Alice M.
The Australian
people are angry with the Abbott government and the austerity budget. The harsh budget attacks people’s livelihoods
and delivers to the profiteering local and foreign big business corporations.
The
Abbott government has done the people a favour in openly exposing big
corporations and their peak representative bodies, the Business Council of
Australia and the Mining and Minerals Councils, as the real architects behind
the anti-people budget.
The
tiny handful comprising big business, banks, mining corporations and
multinational monopolies are the only ones to reap the benefits of this
country’s wealth. This is the monopoly capitalist and imperialist class rulers
in Australia who own and control Australia’s economy and parliament.
The
mass anger and desire to fight back the Abbot government and the budget is wide
and strong. It’s publicly expressed in
the grass roots March Australia and in unions’ rallies, the union delegates and
community meetings, newspapers flooded with letters and on radio talk back.
More
than 30,000 angry workers and community supporters took to the streets of
Melbourne (above) on Thursday June 16 in the “Bust the Budget” rally organised by the
Victorian Trades Hall Council.
In
Sydney hundreds of union delegates packed an angry meeting, calling for
immediate action by unions to “Bust the Budget”.
The
ruling class is sensing the growing public anger and the determination to
resist the attacks. Laws to ban protests
and jail the protestors are rushed in.
Queensland
and Victorian state governments are now joined by the Tasmanian government pushing
through anti-democratic laws that openly intimidate and suppress peoples’ struggles.
The
main target of these anti-democratic laws is the organised working class. When organised
and mobilised, armed with an independent working class agenda and programme for
a new society, working people collectively have the power to challenge the rule
of capital and big business.
The ruling
class of big business has its own class agenda that demands the economic burden
of imperialist and capitalist crisis is shifted on to the people. It instructs the capitalist state to crush
peoples’ resistance.
The
working class advances an independent people’s agenda that’s not tied to the
profiteering interests of capital and its lackeys in parliament.
An
independent working class agenda and immediate demands that extend beyond the
state and federal parliamentary elections will unite many diverse and large
sections of the people, from different walks of life. 90% of Australian people are under attack.
Workers,
city and rural communities, pensioners, small and medium farmers,
environmentalists, artists, scientists, professional workers and many small
businesses are all attacked by imperialism and monopoly capital.
The
lessons of the Your Rights @ Work are
Worth Fighting For campaign should serve as a reminder.
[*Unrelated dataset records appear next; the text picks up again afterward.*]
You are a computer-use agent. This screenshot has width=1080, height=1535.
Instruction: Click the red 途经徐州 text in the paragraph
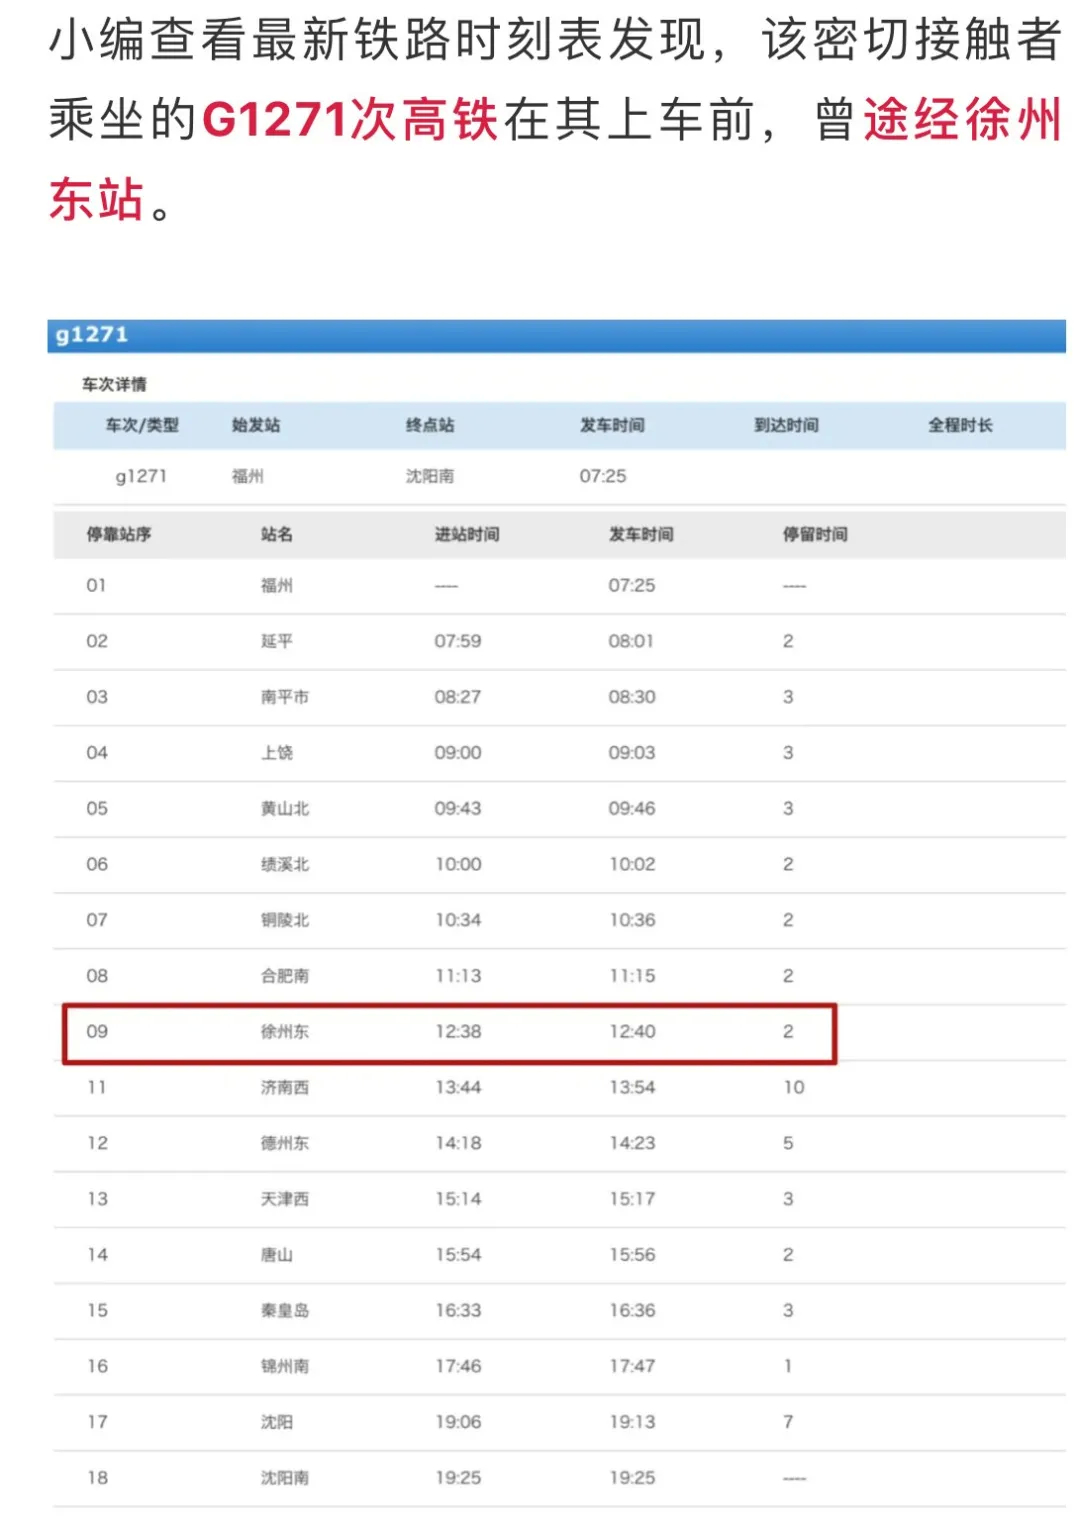click(x=961, y=121)
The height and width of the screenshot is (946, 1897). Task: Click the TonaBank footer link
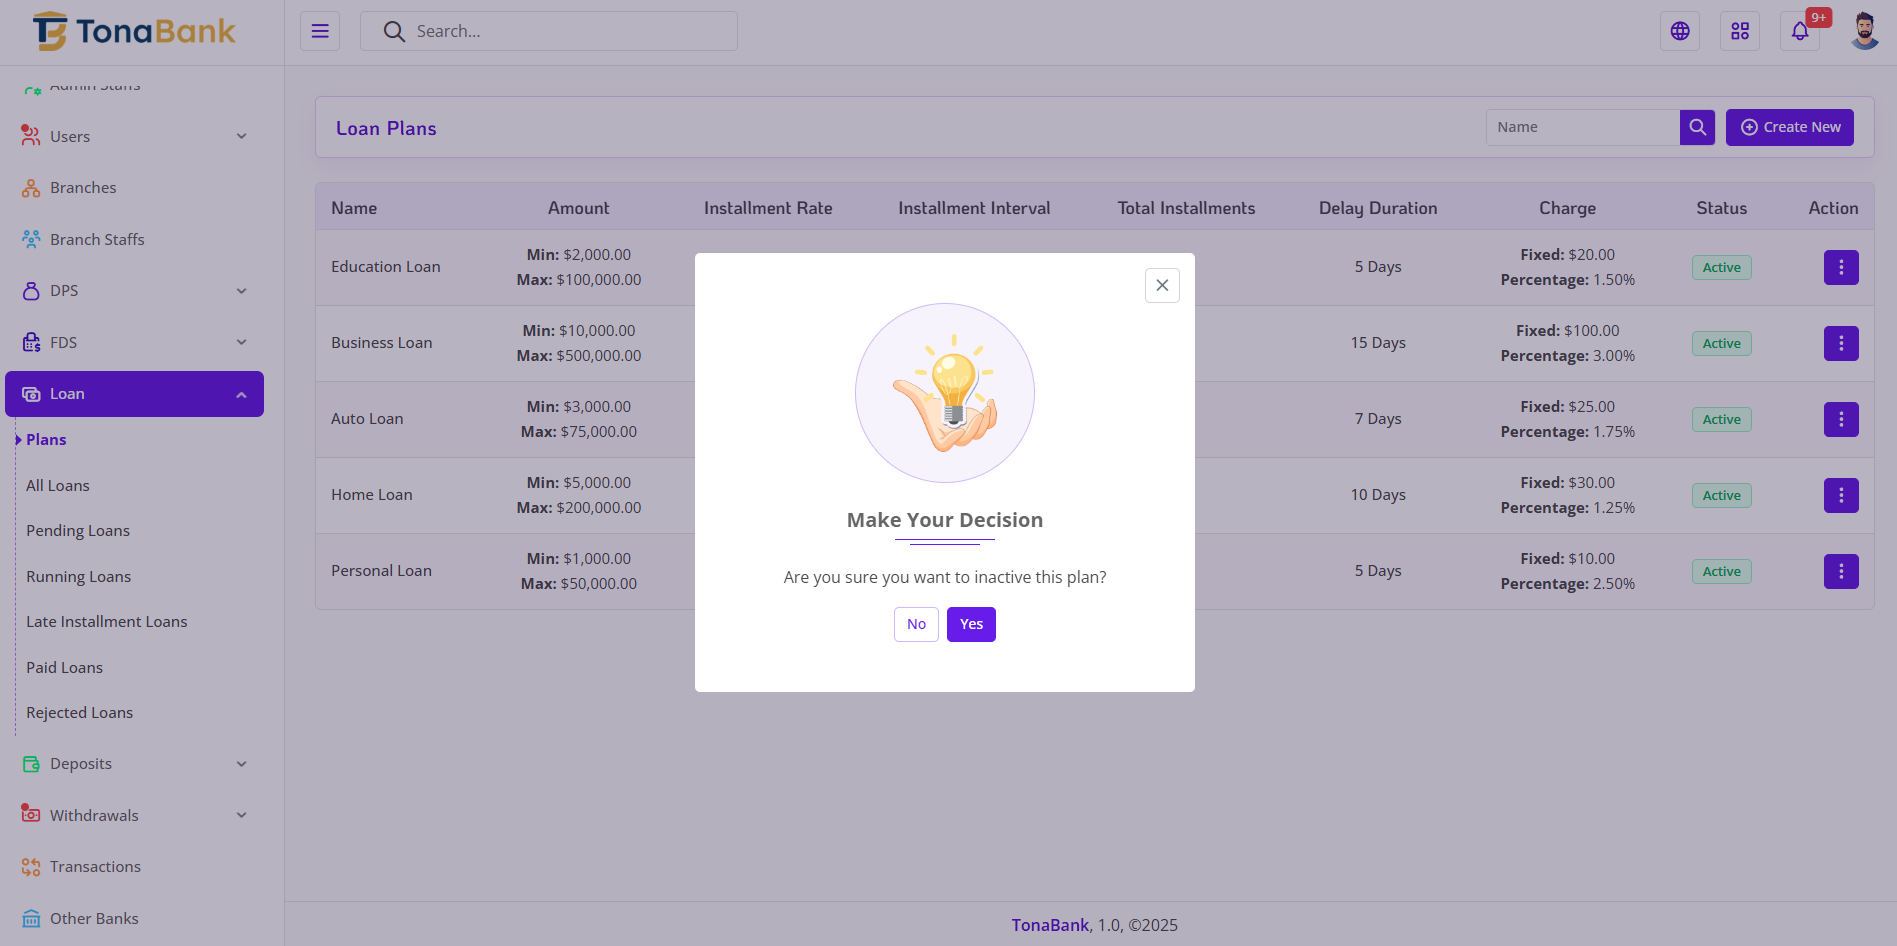tap(1049, 925)
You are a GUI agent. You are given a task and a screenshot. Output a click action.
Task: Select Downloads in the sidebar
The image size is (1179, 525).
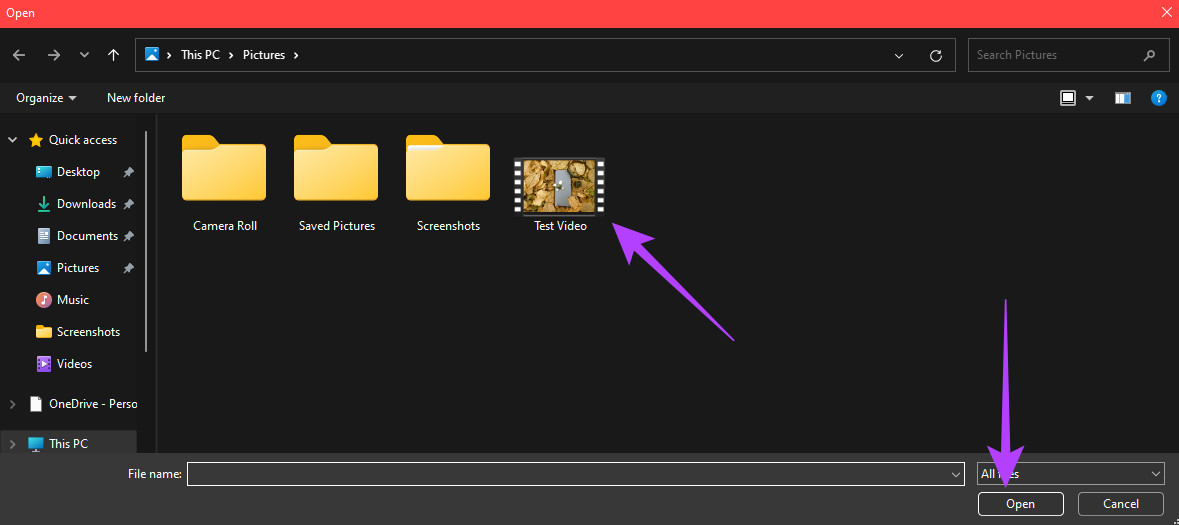tap(86, 204)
In channelling this
entire broad grass roots, unions and communities campaign into parliamentary
elections, and then shutting it down once Labor was elected in 2007, has left
the working people weaker in fighting the present attacks.
The
unions and all working people would be in a stronger position today to resist
the attacks had the Your Rights @ Work
Are Worth Fighting For campaign not
been taken out of the hands of the people and dismantled.
This was
followed by the Labor government again hosing down the strong and wide public
support for the imposition of a 40% super profits tax on the multinational
mining corporations. The Rudd/Gillard
governments caved in to the demands of mining monopolies, and ended in a mini
coup.
This
budget is only a prelude to capital’s more severe attacks on the working
people.
People’s
demands for justice and fairness are being put forward around people’s needs
and livelihoods. Union and working
people’s rights to organise; people’s democratic rights to protest; free health
and education; decent community and welfare services, child care, affordable housing,
public transport, environment. Many will
unite around these core demands of the people.
Nationalising
the banks, mining corporations and other key sectors of the economy will enable
the realisation of these people’s needs, and a first step towards building an
independent Australian economy for the people.